The extra $10 million is not the end of Orange City Council’s woes.


Aerial view of proposed stadium. Supplied.

It recently conceded that even if it received the $10 million under the BBRF, it would still not be enough to build the stadium.




"Costs have continued to rise since the last estimate was received, and particularly in regional economies,” said a council staff report to councillors.

“A new QS estimate [working out the amount of materials needed for building work, and how much they will cost] will be completed to understand the impact of the ongoing cost escalation”.

Other sources of funding are being pursued.

"Orange City Council is working with the Department of Regional NSW to monitor and manage the costs of the project, identify any savings and identify any additional funding sources," the council staff statement said.

New preliminary cost estimates based on detailed designs were expected to be finalised in December 2022 to support any additional applications for funding, staff said.

If the federal government does not give council the $10 million, the project could find itself $15 million or more short.



In this case Orange City Council would be left with two options - secure that funding from the state government, or take all the money from its own council cash reserves.

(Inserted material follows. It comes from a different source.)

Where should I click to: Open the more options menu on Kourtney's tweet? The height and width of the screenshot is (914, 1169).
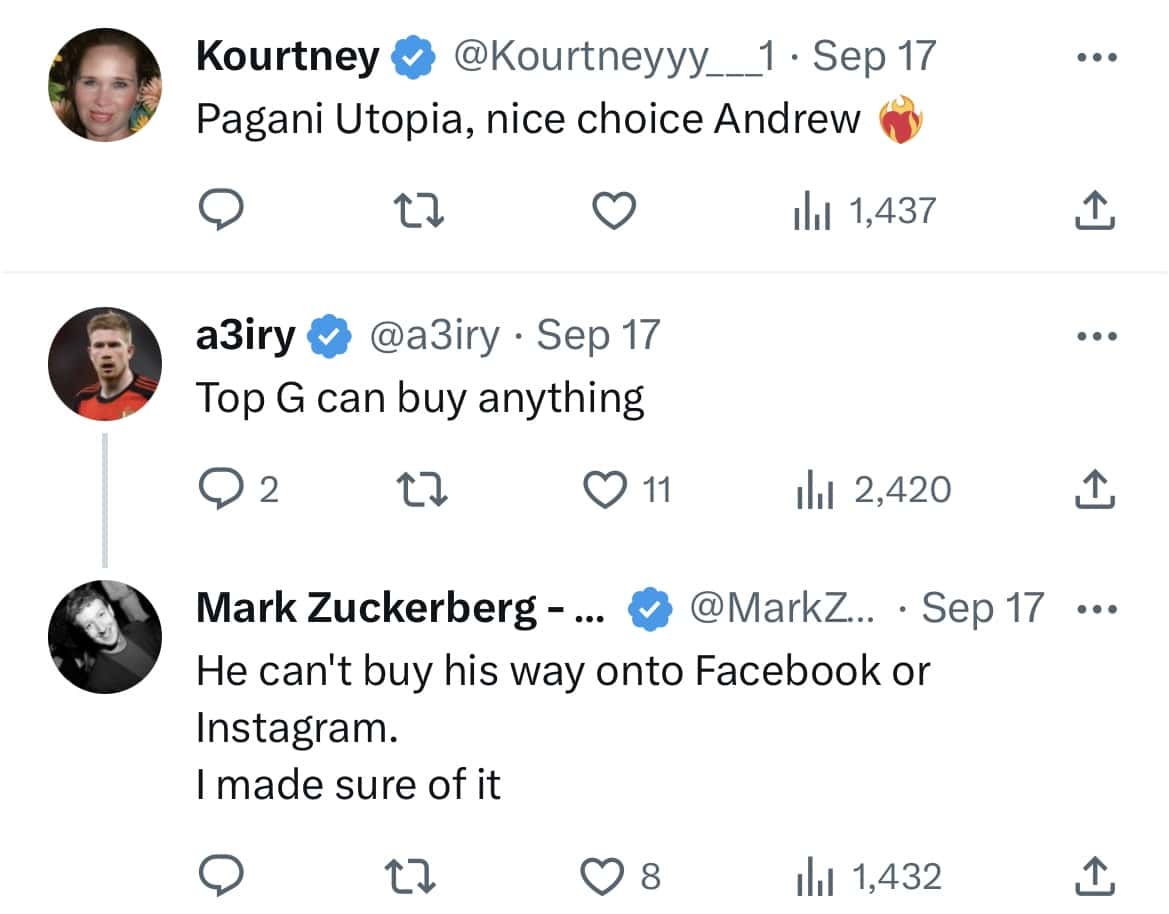[x=1097, y=56]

The latter is unlikely, which would leave the state government of the day holding all the keys.



Taken from the program of the Great Britain versus Western Division rugby league fixture in 1974. Supplied by Dave Kent/John Kich.

Given the messy genesis of the sporting stadium, and the fact the NSW government has already tipped in $25 million, how likely is it that the Liberal-Nationals would promise another $15 million or more to finish the job?

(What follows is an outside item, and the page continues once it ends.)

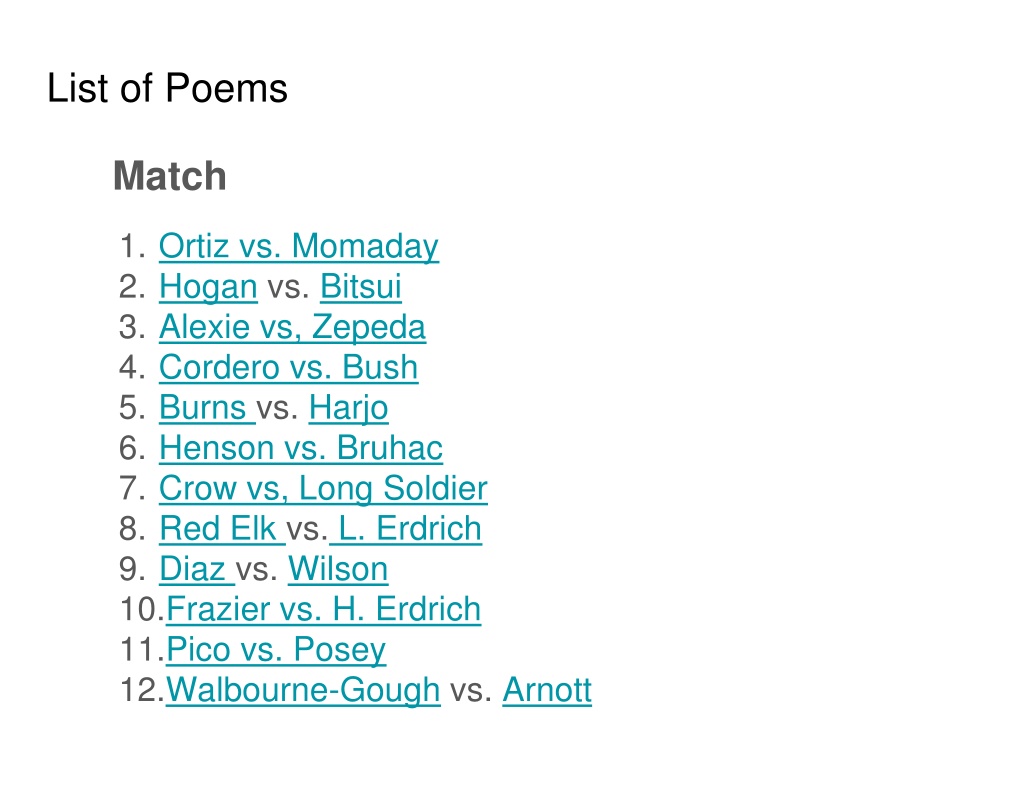Screen dimensions: 1024x791
Task: Open the Harjo poem link
Action: [348, 408]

The other scenario is that Labor wins the state election in March and decides that $25 million of state money is enough. Then what?

Whitton is a veteran councillor who is well-connected in Labor circles. He prefers to look at the glass as being half full, and says he is confident Orange will get the money from state and/or federal governments.



And if it finds itself, say, $5 million short? Would the council dig into its reserves? Whitton says it would be mad not to, as long as it didn’t impact on the delivery of services within current budgets.